How to survive sleep deprivation with a newborn

The concept of exhaustion takes on a new meaning when you have a baby. New parents are often surprised at how tired they feel or comment that they were totally unprepared for how it would affect their mood and their overall lives. We’ve experienced first hand how difficult it can be to take care of yourself when your baby is waking to eat every 2-3 hours around the clock, but hopefully these tips will help you get some more shut yet until your baby’s development allows for longer stretches of sleep.


Manage Your Expectations

It’s no secret that newborn babies wake frequently in the first few months of life. If your newborn wakes every 2-3 hours for feedings, this may mean that you may only get about 1.5-2 hours of rest before the next waking.

Other things that are helpful for new parents to know are that newborns generally sleep most soundly when they are sleeping on or near someone. This is due to being used to a womb-like environment. In utero your baby is warm, snuggled close, hears your heart beat & your breath, and is constantly rocked to sleep by your moving body. That experience doesn’t disappear at birth. It isn’t uncommon for a newborn to be sleeping very soundly while being held but wakes the moment he or she is put down.

Knowing this is half the battle!

Having realistic expectations for newborn sleep is SO important because it can help prepare you mentally and emotionally for the transition. We recommend taking a baby care class that not only discusses diapering, swaddling, etc. but that also talks honestly about the realities of parenting a newborn.

Sleep When Your Baby Sleeps 

For some, this is the “golden rule” of parenting. And while it is great advice, the reality is that it isn’t always this easy. BUT if you can manage to take naps throughout the day, it will help immensely. Don’t put too much pressure on yourself here, but do your best to nap when your baby is sleeping throughout the day. At night, avoid spending too much time on your phone or tablet as this can inhibit the production of melatonin. Keep the lights low at night to reduce mental stimulation and make it easier to go back to sleep after a night feed.

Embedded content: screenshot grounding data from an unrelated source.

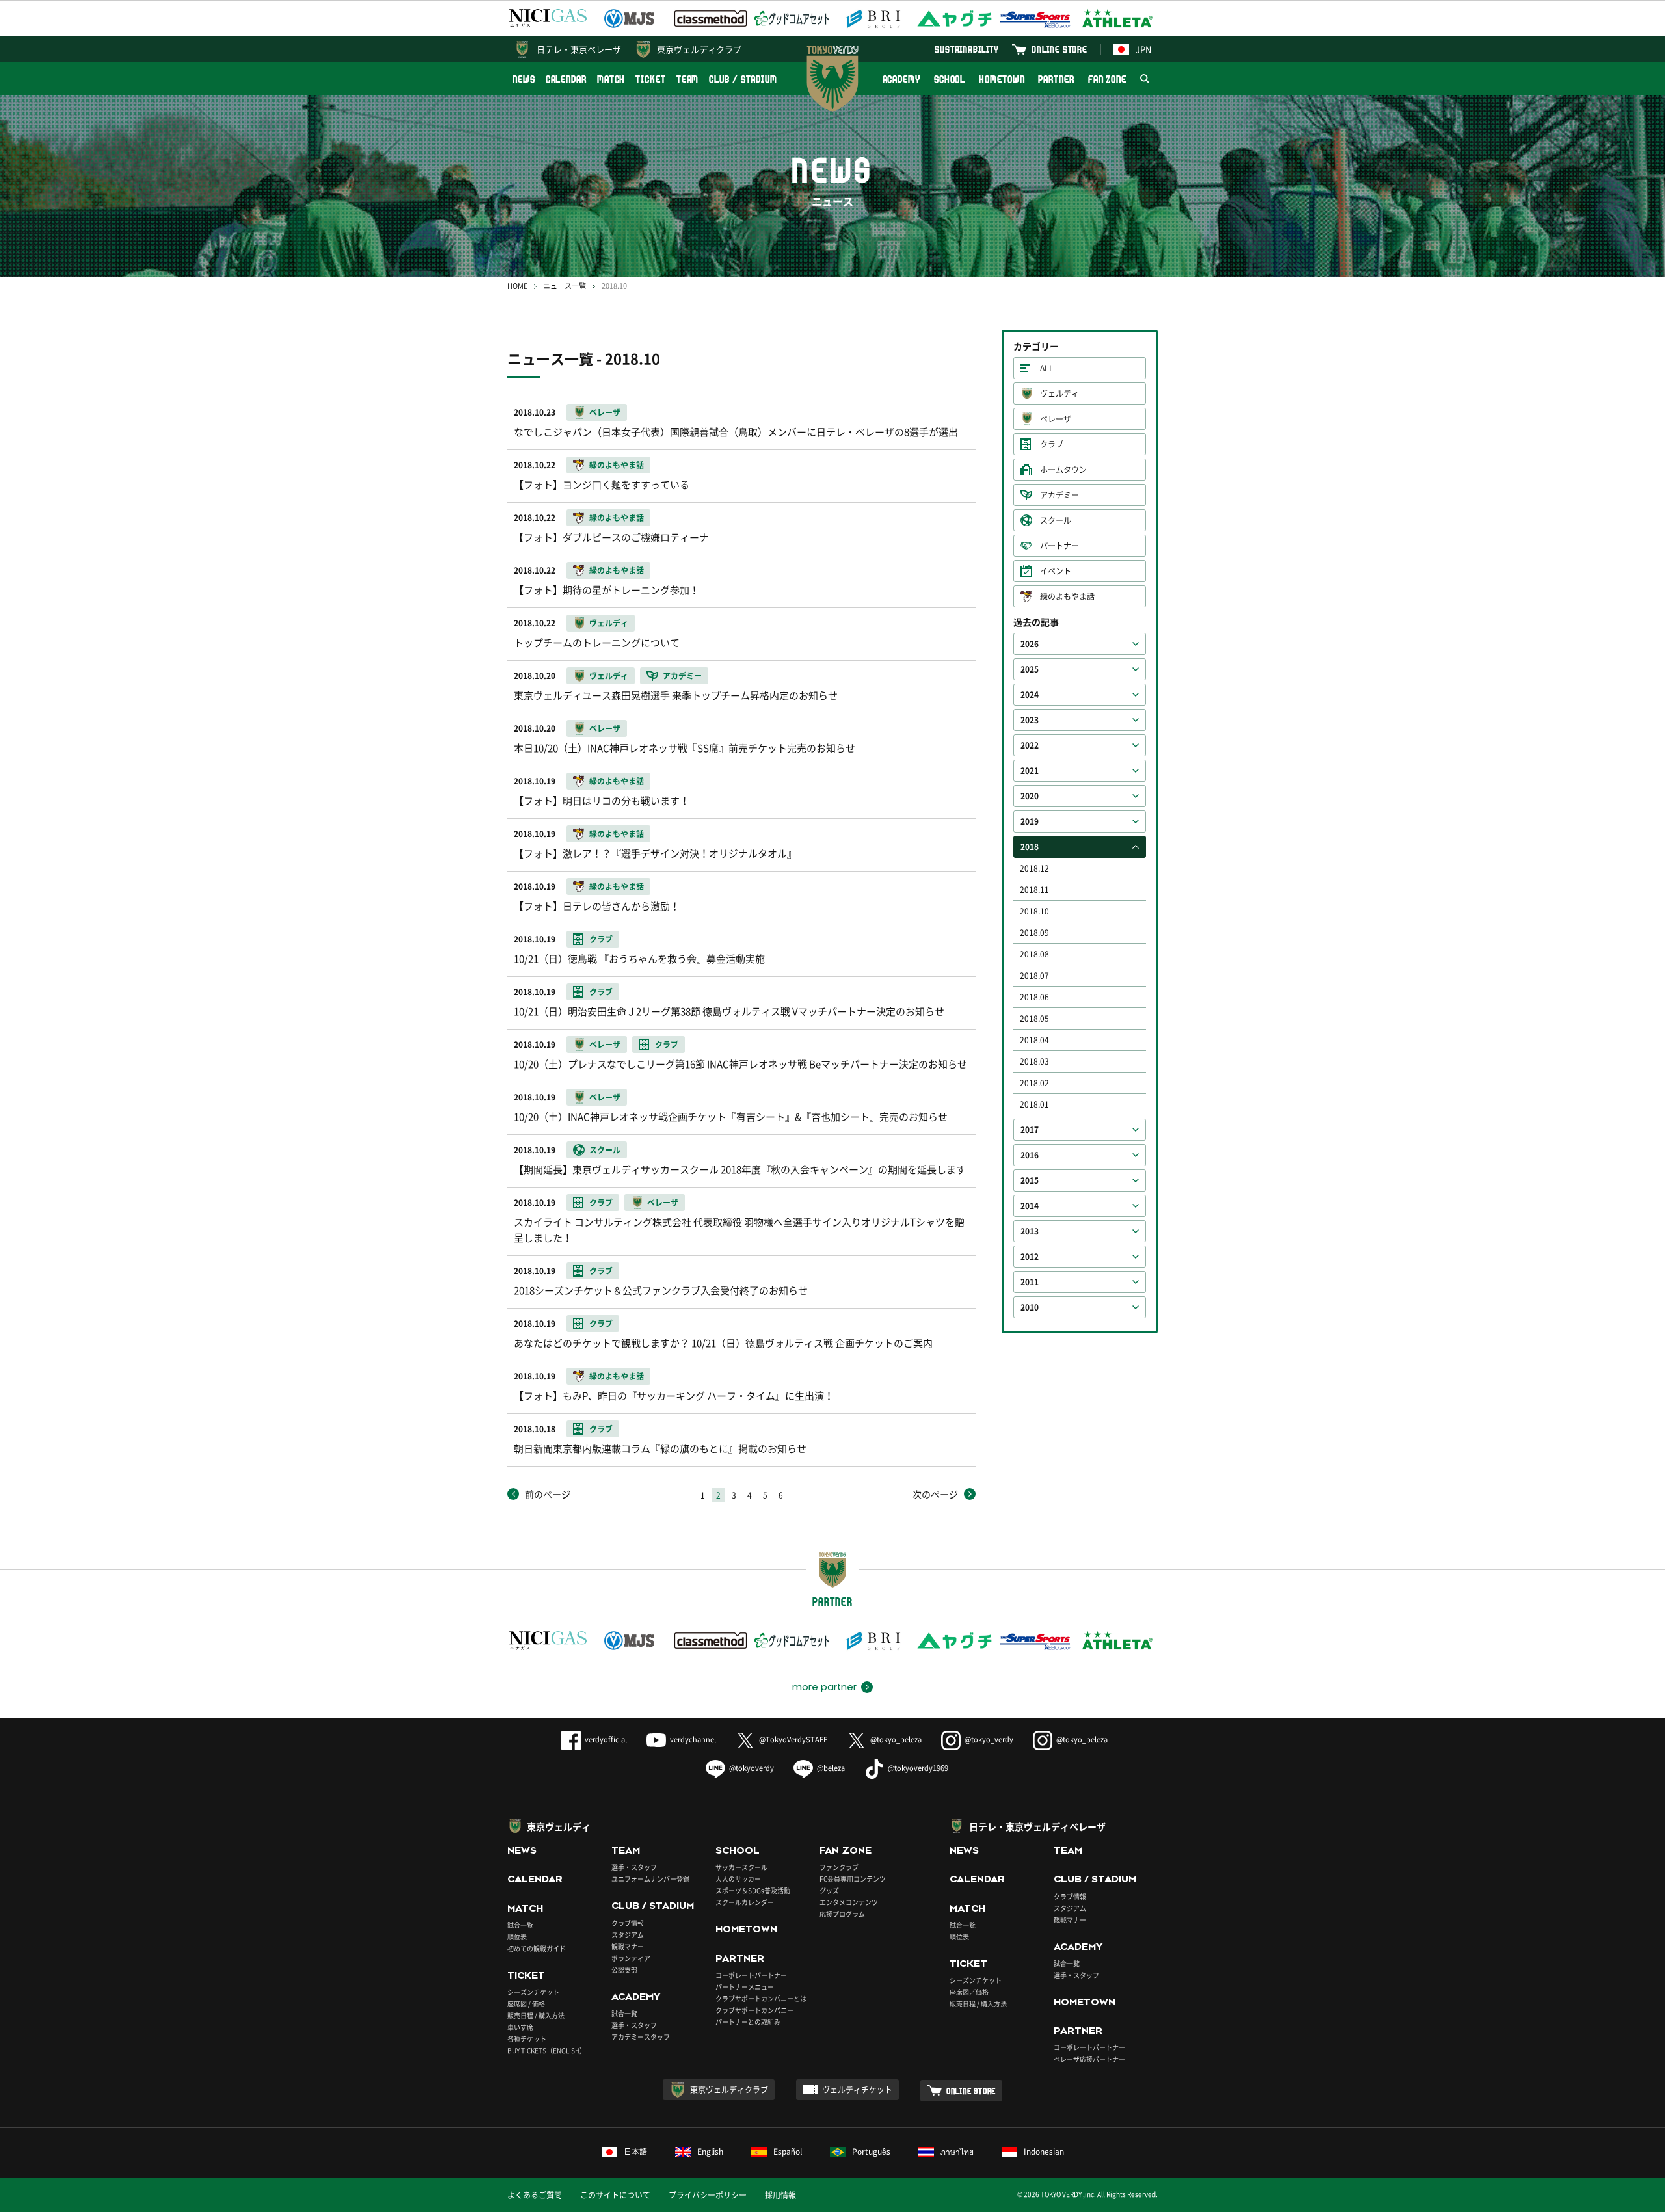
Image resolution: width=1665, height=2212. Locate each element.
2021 (1029, 771)
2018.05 (1034, 1018)
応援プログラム (842, 1914)
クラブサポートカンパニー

If you’re someone that is always on the go this may be especially challenging. It may mean allowing some laundry to pile up or ignoring your to-do list for a while, but sleep is really important for your recovery from birth and will overall make things a lot more manageable.

Sunlight Exposure 

Regular exposure to natural sunlight can help reset your circadian rhythm after a night with minimal sleep. If you’re physically up for it, try going for a leisurely morning walk (with or without your baby). If you aren’t physically ready for too much activity, sit in the backyard and sip some tea in the morning or sit by a sunny window throughout the day.

Sunlight exposure can also help your baby develop a regular sleep-wake cycle. Your baby’s own circadian rhythm will not develop until 3-4 months, which means that he or she won’t know the difference between night and day. But being exposed to sunlight will help that circadian rhythm develop over time.

Listen to Your Instincts

Every family varies when it comes to their newborn sleep setup. From room-sharing to co-sleeping, it’s important to do your research and do what works best for your family. For some, co-sleeping allows new parents peace of mind, the ability to breastfeed on demand through the night, and allows both mom and baby to get the most amount of sleep possible. For others, having your baby in a co-sleeper or basinet nearby might be best. This would still allow you to meet your babies needs throughout the night, but could help you get better quality sleep without a squiggly newborn nearby.

And remember, as time goes by your babies needs and your needs may change. If you start out with one sleep arrangement and you decide to try out something else, that is ok. Trust your instincts and go with the flow.

Ask For Help

Hiring a postpartum doula is an ideal way to prioritize rest after your baby’s arrival. An overnight doula can support you during night feeds then take over care of your baby once you’re done breastfeeding. This allows you to go back to sleep much more quickly! If your baby is bottle fed your doula can take over feeding through the night to allow you longer stretches of sleep.

During the day, ask a family member or friend to come by for a few hours to help with baby duties like laundry, nursery organization and maybe even help run some errands. If you’re in need of a nap, they can watch the baby while you get some uninterrupted shut eye. It’s amazing how postpartum support can help alleviate stress and ease your mind, allowing you to rest better.

If sleep is greatly interfering with your day-to-day life, reach out to your doctor or midwife. Severe sleep deprivation can increase the chances of postpartum mood disorders and could slow down or hinder physical recovery from birth. Taking care of yourself is of the utmost importance so that you have the energy to take care of your baby.

Remember, this season of newborn sleep doesn’t last forever. Typically by 2-3 months your baby will begin sleeping longer stretches and you’ll have adjusted to this type of schedule. When your baby is at a developmentally appropriate age and you’re ready to help your baby begin learning independent sleep skills, hiring a sleep coach can help you all sleep through the night!